I noticed on my trip last weekend that a lot of times when strangers approach me with some sort of remark about the wheelchair, it’s because they’re trying to create connection and sometimes it’s worth letting that develop.
I was hanging around the gate waiting for a plane when an older gentleman stopped and commented on how nice and light my wheelchair looked. I said something like, “Well, it keeps me on the move,” but in a tone of voice that didn’t shut off conversation. Encouraged, he told me that since he retired from IBM he’s been working with Whirlwind Wheelchair International doing in-country training. It was an interesting discussion and he was heartened to hear that I’d heard of Whirlwind and know who Ralf Hotchkiss is (“Oh, you know Ralf?” “No, I just know who he is.”) He also showed me a nifty little magnifying sheet he’d made to use with his little netbook (a true engineer).
Later, at the same gate, my son and I were both sitting in regular seats with all our feet propped up on the chair, and a lady sitting near me asked if it was my chair or his. This turned into a conversation about her son and his traumatic brain injury. She seemed relieved to be able to talk about his poor impulse control, emotional lability and tendency to fatigue, things many people don’t understand are problems with TBI.

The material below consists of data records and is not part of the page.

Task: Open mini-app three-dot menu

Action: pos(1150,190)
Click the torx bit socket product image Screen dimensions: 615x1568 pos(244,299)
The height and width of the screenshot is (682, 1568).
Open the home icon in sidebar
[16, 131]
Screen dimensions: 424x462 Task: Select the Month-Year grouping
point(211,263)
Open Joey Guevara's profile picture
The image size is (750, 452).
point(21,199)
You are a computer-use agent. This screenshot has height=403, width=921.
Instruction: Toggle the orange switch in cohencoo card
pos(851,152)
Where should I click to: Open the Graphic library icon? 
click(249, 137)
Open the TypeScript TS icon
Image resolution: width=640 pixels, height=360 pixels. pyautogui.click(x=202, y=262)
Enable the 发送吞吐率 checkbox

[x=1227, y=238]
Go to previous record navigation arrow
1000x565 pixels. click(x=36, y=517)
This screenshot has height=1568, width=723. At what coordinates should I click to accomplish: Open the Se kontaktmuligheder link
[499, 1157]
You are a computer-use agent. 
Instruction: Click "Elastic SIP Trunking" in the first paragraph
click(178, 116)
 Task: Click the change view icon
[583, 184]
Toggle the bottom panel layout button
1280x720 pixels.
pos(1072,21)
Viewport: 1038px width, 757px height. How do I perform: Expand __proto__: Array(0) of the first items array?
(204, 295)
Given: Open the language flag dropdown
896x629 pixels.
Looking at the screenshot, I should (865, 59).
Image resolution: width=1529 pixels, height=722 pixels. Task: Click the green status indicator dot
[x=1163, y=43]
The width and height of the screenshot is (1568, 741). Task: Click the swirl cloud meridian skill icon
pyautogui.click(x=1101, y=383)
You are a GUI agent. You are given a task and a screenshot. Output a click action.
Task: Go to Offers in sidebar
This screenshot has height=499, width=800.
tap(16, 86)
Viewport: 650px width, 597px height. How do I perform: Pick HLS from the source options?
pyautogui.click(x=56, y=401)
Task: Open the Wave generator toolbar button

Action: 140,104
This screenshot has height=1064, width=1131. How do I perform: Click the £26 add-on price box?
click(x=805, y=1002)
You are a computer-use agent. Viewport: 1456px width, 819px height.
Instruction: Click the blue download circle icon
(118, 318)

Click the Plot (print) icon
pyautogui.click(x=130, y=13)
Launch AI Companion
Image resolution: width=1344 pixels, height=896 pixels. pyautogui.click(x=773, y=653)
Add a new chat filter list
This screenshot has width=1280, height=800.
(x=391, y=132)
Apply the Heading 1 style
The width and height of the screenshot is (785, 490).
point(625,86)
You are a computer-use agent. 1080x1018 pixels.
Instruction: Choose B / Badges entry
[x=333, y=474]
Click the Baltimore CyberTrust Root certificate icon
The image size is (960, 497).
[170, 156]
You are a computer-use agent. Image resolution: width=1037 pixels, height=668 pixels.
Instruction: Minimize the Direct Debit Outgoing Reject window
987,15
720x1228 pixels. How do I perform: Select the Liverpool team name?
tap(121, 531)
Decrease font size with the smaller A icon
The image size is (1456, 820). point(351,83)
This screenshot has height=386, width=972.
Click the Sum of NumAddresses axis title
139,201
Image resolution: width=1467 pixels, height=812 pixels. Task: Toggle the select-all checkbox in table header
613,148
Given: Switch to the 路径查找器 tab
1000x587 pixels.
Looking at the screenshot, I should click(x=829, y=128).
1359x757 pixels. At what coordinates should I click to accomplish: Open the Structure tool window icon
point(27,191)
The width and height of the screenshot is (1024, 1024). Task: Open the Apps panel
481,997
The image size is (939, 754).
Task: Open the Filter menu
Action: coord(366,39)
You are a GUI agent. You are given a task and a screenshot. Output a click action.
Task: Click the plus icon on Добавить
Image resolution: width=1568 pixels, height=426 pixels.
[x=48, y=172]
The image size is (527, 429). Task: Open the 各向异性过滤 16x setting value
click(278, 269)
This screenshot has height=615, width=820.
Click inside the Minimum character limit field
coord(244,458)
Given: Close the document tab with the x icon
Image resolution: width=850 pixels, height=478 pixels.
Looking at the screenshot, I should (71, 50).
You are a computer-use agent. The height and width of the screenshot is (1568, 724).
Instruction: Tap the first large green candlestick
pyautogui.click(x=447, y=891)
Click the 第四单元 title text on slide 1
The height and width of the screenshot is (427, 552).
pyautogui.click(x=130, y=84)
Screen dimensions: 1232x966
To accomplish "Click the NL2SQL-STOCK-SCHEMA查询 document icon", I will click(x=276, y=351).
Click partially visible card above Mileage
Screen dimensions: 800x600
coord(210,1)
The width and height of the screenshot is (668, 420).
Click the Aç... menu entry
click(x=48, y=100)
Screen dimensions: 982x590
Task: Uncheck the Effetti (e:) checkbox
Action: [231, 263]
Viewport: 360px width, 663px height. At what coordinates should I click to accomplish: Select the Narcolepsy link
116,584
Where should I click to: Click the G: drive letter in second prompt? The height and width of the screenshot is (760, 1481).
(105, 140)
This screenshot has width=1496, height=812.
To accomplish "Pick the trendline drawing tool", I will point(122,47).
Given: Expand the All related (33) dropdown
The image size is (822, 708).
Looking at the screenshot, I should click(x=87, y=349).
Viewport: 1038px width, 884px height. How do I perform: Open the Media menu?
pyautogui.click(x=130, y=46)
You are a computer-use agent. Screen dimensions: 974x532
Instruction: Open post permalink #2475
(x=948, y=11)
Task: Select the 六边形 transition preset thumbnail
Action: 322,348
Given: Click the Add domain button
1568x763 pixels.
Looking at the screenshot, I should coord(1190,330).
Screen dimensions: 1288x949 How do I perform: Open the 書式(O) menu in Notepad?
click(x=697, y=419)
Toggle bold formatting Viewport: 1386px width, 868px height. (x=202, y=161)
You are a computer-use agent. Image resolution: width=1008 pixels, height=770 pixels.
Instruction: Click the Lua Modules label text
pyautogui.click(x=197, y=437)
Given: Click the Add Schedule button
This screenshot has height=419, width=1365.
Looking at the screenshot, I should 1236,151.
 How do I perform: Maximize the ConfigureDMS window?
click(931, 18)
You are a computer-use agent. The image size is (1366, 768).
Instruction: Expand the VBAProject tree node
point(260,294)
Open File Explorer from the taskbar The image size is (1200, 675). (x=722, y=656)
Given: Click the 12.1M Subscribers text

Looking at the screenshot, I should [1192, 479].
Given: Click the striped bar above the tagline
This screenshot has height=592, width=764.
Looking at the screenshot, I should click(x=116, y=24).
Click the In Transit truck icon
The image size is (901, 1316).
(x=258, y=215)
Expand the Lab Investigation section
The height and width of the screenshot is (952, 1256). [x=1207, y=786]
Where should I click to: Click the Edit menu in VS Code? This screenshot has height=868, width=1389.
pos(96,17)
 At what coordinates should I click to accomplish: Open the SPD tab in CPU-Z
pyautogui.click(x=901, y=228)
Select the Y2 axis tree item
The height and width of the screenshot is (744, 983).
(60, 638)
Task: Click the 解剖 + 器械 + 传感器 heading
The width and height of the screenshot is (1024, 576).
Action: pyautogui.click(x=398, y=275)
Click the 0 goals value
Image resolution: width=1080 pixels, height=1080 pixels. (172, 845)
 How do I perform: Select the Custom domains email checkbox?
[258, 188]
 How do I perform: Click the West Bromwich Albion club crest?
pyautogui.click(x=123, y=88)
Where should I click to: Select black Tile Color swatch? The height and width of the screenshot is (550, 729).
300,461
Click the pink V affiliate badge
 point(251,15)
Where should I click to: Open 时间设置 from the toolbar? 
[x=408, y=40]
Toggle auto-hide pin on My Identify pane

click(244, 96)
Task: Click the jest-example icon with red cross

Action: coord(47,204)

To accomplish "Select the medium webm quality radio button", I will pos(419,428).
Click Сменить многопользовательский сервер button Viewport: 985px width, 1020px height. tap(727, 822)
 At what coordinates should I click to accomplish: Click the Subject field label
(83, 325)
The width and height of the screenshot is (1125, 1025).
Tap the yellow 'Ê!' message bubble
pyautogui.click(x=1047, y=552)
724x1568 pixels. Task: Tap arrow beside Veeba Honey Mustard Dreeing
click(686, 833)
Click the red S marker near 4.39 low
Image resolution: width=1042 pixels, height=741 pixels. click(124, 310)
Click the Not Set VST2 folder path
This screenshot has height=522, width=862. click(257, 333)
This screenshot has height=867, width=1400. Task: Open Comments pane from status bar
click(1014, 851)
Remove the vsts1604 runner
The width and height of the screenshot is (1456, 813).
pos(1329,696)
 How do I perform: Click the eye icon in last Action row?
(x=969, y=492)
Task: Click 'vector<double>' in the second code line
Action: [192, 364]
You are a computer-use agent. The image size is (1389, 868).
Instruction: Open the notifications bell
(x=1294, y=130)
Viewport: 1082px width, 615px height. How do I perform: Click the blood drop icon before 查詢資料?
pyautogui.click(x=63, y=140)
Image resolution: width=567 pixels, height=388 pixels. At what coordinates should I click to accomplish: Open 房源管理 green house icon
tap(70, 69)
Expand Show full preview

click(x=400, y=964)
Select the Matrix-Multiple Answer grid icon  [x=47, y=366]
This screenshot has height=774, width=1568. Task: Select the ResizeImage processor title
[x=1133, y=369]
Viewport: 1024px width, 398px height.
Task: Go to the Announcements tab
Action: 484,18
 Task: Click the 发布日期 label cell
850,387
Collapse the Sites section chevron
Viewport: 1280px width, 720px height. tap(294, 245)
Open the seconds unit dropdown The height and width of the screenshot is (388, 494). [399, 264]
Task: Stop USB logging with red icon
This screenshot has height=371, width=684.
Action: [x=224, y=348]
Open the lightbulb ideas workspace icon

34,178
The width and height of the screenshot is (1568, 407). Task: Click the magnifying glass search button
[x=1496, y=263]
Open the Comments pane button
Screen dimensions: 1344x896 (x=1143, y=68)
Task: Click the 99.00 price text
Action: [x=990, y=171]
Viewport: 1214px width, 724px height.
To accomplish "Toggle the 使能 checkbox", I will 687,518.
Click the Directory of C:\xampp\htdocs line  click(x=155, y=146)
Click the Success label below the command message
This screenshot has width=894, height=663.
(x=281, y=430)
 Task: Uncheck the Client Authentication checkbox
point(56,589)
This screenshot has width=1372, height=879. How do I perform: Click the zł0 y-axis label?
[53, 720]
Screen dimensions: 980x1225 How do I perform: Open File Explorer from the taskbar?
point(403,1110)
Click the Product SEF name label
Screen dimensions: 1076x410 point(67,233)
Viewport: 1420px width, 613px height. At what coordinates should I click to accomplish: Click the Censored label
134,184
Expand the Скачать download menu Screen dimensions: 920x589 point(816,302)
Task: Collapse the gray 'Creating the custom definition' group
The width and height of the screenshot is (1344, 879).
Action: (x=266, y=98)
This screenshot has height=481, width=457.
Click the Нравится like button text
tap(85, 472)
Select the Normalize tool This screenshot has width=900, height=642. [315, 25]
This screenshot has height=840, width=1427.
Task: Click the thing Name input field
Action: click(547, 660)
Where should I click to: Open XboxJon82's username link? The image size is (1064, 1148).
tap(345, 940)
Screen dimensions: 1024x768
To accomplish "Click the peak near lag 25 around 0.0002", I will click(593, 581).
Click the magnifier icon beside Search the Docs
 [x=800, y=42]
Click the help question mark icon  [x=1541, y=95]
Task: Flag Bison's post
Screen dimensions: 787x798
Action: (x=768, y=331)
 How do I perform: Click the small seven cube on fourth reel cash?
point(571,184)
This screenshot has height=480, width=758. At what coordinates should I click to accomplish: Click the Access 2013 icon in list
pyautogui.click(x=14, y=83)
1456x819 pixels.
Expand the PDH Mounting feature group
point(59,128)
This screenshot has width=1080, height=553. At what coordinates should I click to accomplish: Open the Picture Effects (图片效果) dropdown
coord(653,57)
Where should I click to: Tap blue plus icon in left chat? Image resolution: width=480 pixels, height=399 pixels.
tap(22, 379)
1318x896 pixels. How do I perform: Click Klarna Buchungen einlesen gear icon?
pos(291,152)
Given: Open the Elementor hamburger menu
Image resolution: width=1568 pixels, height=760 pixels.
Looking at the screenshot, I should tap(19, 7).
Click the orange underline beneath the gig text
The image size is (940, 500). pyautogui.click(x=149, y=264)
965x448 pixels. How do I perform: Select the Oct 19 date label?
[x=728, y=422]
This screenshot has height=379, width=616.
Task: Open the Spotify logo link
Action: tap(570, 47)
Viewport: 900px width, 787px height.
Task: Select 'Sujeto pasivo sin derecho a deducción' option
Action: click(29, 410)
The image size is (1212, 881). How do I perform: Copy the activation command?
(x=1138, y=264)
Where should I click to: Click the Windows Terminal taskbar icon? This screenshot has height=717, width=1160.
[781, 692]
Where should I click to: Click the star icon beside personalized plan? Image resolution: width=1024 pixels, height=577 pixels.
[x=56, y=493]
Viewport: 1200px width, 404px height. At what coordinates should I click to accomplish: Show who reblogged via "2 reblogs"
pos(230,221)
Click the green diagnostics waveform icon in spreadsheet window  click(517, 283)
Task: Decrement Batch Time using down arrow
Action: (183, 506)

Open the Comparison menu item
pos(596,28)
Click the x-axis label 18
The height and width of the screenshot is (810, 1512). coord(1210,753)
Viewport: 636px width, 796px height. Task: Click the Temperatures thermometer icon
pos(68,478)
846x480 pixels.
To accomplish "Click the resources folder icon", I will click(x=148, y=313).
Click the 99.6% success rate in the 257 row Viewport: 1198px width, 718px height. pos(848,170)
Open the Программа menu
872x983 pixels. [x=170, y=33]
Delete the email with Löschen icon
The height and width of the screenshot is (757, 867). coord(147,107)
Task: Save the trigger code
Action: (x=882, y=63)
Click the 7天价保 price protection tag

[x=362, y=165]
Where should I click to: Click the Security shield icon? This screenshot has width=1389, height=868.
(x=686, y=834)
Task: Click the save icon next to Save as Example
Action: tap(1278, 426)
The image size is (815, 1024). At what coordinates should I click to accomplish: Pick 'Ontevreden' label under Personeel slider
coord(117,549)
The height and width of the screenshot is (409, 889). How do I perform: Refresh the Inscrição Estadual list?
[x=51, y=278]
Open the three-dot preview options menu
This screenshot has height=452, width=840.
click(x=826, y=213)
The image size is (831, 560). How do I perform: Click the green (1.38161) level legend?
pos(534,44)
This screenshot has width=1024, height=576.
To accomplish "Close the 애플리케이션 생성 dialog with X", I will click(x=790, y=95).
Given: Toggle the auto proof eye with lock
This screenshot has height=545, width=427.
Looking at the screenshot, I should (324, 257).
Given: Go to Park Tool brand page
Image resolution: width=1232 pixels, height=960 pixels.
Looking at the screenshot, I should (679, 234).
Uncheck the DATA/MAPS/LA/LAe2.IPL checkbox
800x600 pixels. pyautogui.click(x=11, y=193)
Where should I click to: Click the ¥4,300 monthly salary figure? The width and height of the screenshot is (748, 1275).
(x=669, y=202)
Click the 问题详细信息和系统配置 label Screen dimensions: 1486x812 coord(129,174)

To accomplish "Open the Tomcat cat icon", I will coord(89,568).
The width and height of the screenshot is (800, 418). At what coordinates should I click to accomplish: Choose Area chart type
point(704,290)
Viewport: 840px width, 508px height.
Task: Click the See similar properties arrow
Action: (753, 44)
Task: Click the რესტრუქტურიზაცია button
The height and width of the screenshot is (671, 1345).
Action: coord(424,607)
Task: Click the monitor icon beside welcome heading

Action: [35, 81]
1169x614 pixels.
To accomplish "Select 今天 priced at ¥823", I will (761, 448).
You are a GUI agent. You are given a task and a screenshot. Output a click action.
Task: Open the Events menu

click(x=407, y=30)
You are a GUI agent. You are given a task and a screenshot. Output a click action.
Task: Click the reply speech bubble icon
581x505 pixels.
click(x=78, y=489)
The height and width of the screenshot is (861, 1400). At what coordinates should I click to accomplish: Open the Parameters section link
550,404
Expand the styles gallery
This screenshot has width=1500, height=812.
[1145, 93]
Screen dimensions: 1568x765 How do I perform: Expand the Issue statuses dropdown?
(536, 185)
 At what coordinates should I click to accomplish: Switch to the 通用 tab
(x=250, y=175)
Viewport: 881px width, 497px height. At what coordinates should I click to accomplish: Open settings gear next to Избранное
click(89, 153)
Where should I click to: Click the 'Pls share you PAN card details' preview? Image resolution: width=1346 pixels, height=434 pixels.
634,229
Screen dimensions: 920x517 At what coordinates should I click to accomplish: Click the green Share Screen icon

They were both conversations I was glad to have had (although later my son turned to me and said, “Why do you get into these things?” – but that’s teenagers, right?).
I’ve also answered a lot of scooter questions/had discussions with others. I am pretty immediately able to hone in on whether it’s nosiness about disability or whether someone’s perched ready to ask for more info about how to get one and what to look for (for themselves or another person). Most scooter users don’t seem to know their equipment well, though, and I enjoy finding people who are as nerdy about equipment as I am (specifications really make a difference to usability/accessibility).
I didn’t know about Whirlwind–I’ll be reading more.